Snapshot of Race and Home Buying in America

This report looks at homeownership trends, the mortgage market and affordability by race, and home buyer demographics from the 2023 Profile of Home Buyers and Sellers, home buyers and fair housing.

Homeownership in 2022 compared to 2021

  • Despite the fast-rising mortgage rates, minority groups increased their homeownership rates in 2022. Nevertheless, the white homeownership rate fell, albeit slightly, breaking the pattern of growth sustained over the last six years.
  • Black homeownership rate experienced a modest uptick, reaching 44.1%.
  • Hispanic homeownership rate witnessed a considerable rise, attaining a level of 51.1%
  • The Asian homeownership rate substantially increased to 63.3%

Homeownership in 2022 compared to 2012

  • Compared to a decade ago, homeownership among Americans has significantly increased. Presently, there are approximately 10.5 million more homeowners than in 2012. Homeownership rates have consistently grown across all racial and ethnic groups in the United States.
  • Asian Americans have witnessed the most pronounced increase in homeownership, with a remarkable gain of 6.1% - 1.5 million more Asian homeowners compared to 2012.
  • The Hispanic homeownership rate has seen an increase of 5.4 percentage points – 3.2 million additional Hispanic homeowners – compared to 2012.
  • While the homeownership rate for white Americans has risen by 3.1 percentage points compared to a decade ago, the increase amounts to only 65,000 new white homeowners since 2012. This increase in the white homeownership rate seems to be primarily attributable to the decrease in the white population during the past decade.
  • Black homeownership rate increased by 1.6 percentage points during the same period, resulting in nearly 950,000 more Black Americans transitioning to homeownership.
  • While homeownership rates have improved across all racial and ethnic categories over the past decade, the homeownership rate among Black individuals continues to trail behind significantly. The Black and white homeownership rate gap continues to be higher than a decade ago, standing at 28 percentage points.
Line graph: Homeownership Rate by Race, 2012 to 2022

Factors affecting homeownership rate among racial and ethnic groups

Demographic Trends

  • Racial and ethnic communities with significant numbers of individuals approaching the median homebuying age could see a rise in homeownership rates. In the coming five years, it is anticipated that 1.5 million Black households, 775,000 Asian households, and 2.2 million Hispanic households will reach the median age for purchasing homes.
  • 55% of Asian/Pacific Islander (up from 43% in the 2023 report), 51% of Black/African American (up from 49% in the 2023 report), and 51% of Hispanic/Latino buyers (up from 32% in the 2023 report) were first-time home buyers.
  • South Dakota, and Alaska emerged as the states with the highest percentage of Black individuals approaching the median homebuying age.
  • Montana and New Mexico are poised for an even more pronounced enhancement of Asian homeownership as more than 20% of Asian households are on the cusp of reaching the age typically associated with home purchasing —43 years in Montana and 40 years in New Mexico.
  • New Hampshire and Alabama have the most Hispanic households approaching the typical home purchase age.

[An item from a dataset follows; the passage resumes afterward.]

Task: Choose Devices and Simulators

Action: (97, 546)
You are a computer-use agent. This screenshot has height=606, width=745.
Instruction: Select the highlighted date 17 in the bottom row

Affordability challenges across racial groups

  • Among homeowners, data reveals that there is a pattern of higher housing burden among Black and Hispanic homeowners compared to their white and Asian counterparts. In Colorado, 41% of Black homeowners spend more than 30% of their income on housing, compared to 24% of white homeowners.
  • The situation is particularly tough for renters, presenting a double bind. Rising rental costs are eating into their disposable income, reducing their financial flexibility and making it harder for them to save for a down payment.
  • In 45 of the states across the United States, Black renters face greater affordability challenges than their white counterparts.
  • Among states with a low Black homeownership rate, North Dakota, Wisconsin, and Nebraska stand out for having some of the largest disparities in housing affordability between white and Black renters. In North Dakota, only 4% of Black renters can afford to purchase the median-priced home compared to 24% of their white counterparts.
  • To address the racial disparities in housing affordability, efforts and policies to increase the availability of affordable housing must be tailored to match the specific buying power of minority groups looking to purchase their first home.
  • On a national scale, white renters can purchase homes valued at up to $156,240 without exceeding their budget. Similarly, the highest affordable home price for Black renters is $112,740; for Asian renters, it is $241,370; and for Hispanic renters, $151,720.
Table: Share of Households Reaching the Median Homebuying Age by Race

Access to credit

Denial rates

  • Black and Hispanic applicants experience higher denial rates for mortgage applications compared to their white and Asian counterparts. Data shows that mortgage applications were denied at a rate of 26% for Black and 22% for Hispanic applicants, in stark contrast to the 16% for white and 15% for Asian applicants.
  • Mississippi exhibits the highest overall disparity, with Black applicants facing a disparity of 17 percentage points and Hispanic applicants facing a disparity of 8 percentage points compared to the average rate of white and Asian applicants.

Mortgage rates

  • The data indicates that mortgages granted to Black and Hispanic borrowers frequently have higher mortgage rates. 20% of mortgages for Black borrowers and 21% for Hispanic borrowers came with mortgage rates exceeding 6%. This contrasts with 18% of white and 15% of Asian borrowers' mortgages having rates above this threshold.
  • Consequently, the average mortgage rates for Black and Hispanic borrowers stood at approximately 4.9%, compared to 4.8% for white borrowers and 4.6% for Asian borrowers.
  • Montana, Michigan, and Mississippi had the most Black borrowers, with a rate higher than 6%. In Montana, for example, nearly one in three Black borrowers had a rate over 6%
Table: Access to Credit Across Racial Groups

Downpayment sources

  • Black/African Americans used 401k/pension (17%) more than any other group, a slight increase from 16% last year; Asian/pacific islanders received gifts and loans from family more than other groups (26%), down slightly from 29% last year.
Table: Sources of Downpayment by Race/Ethnicity

Student Loan Debt

  • 41% of Black/African American buyers (up from 33% last year), and 29% among Hispanic/Latino buyers (down from 46% last year) reported having student loan debt. Black/African American buyers had the largest student loan debt amount of $46,000.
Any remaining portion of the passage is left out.